[Exercise] The records must be duplicated exactly, with every picture left out.

[Dataset extract]
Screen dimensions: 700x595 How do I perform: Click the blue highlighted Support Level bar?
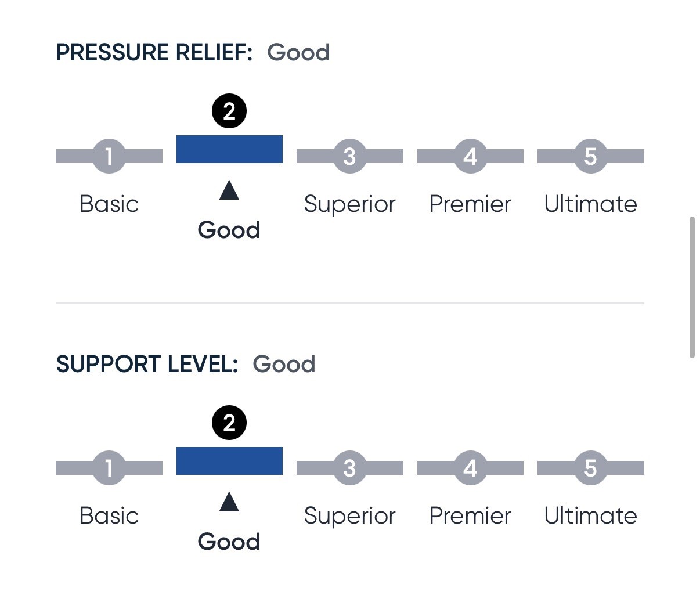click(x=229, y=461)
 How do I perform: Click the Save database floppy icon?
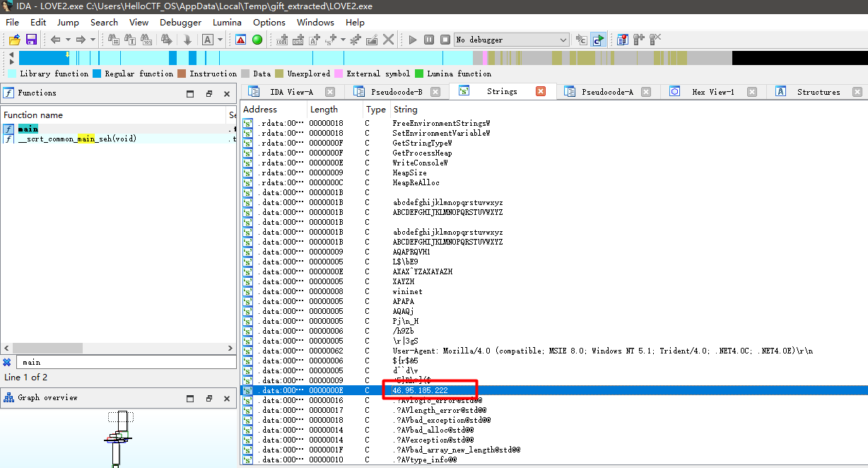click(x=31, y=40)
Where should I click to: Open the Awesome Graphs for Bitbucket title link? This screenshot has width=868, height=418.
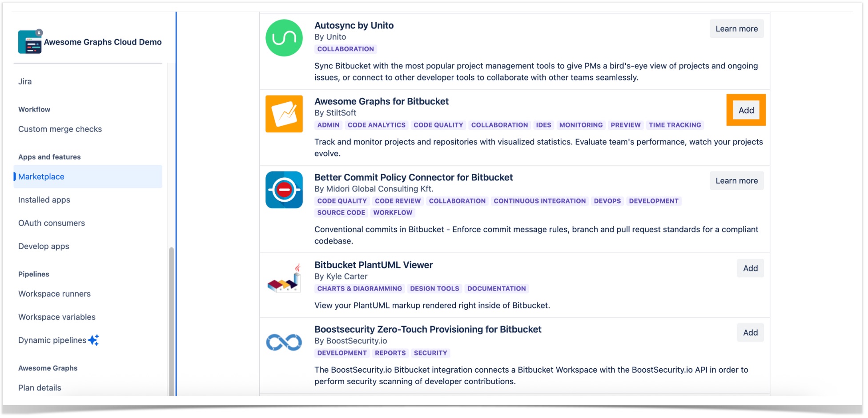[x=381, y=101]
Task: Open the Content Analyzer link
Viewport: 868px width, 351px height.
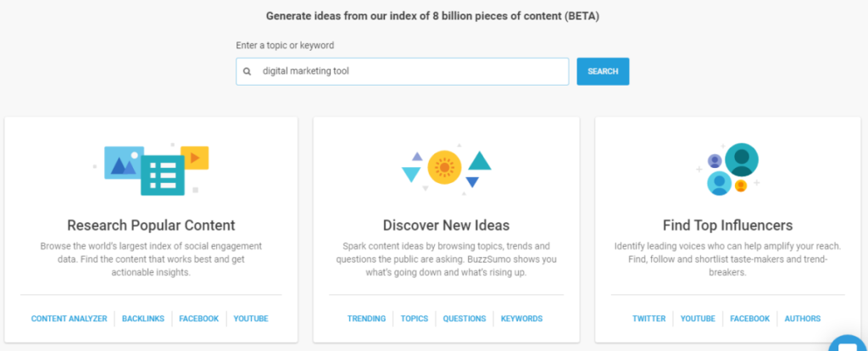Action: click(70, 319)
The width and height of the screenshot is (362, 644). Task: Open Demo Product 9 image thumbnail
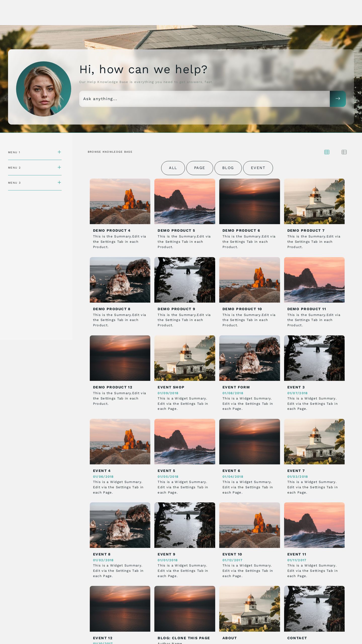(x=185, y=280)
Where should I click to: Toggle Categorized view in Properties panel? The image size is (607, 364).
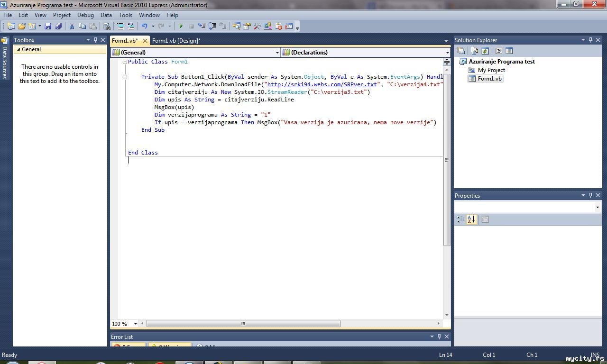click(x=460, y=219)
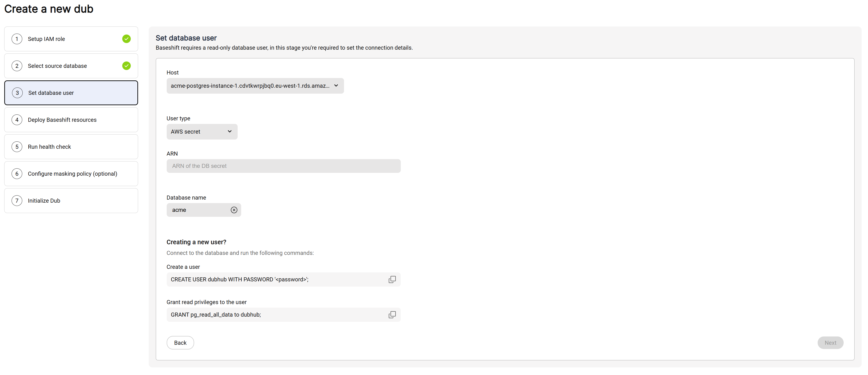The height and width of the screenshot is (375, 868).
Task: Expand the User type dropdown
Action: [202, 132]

[Task result]
Screen dimensions: 700x595 How do I perform: Click the blue highlighted Support Level bar?
click(x=229, y=461)
 How do I perform: Click the Save database floppy icon?
click(x=31, y=40)
Where should I click to: Open the Awesome Graphs for Bitbucket title link? This screenshot has width=868, height=418.
[x=381, y=101]
Task: Open the Content Analyzer link
Viewport: 868px width, 351px height.
Action: click(70, 319)
The width and height of the screenshot is (362, 644). Task: Open Demo Product 9 image thumbnail
(x=185, y=280)
Where should I click to: Toggle Categorized view in Properties panel? The image size is (607, 364).
click(x=460, y=219)
The height and width of the screenshot is (375, 868).
Task: Expand the User type dropdown
Action: [202, 132]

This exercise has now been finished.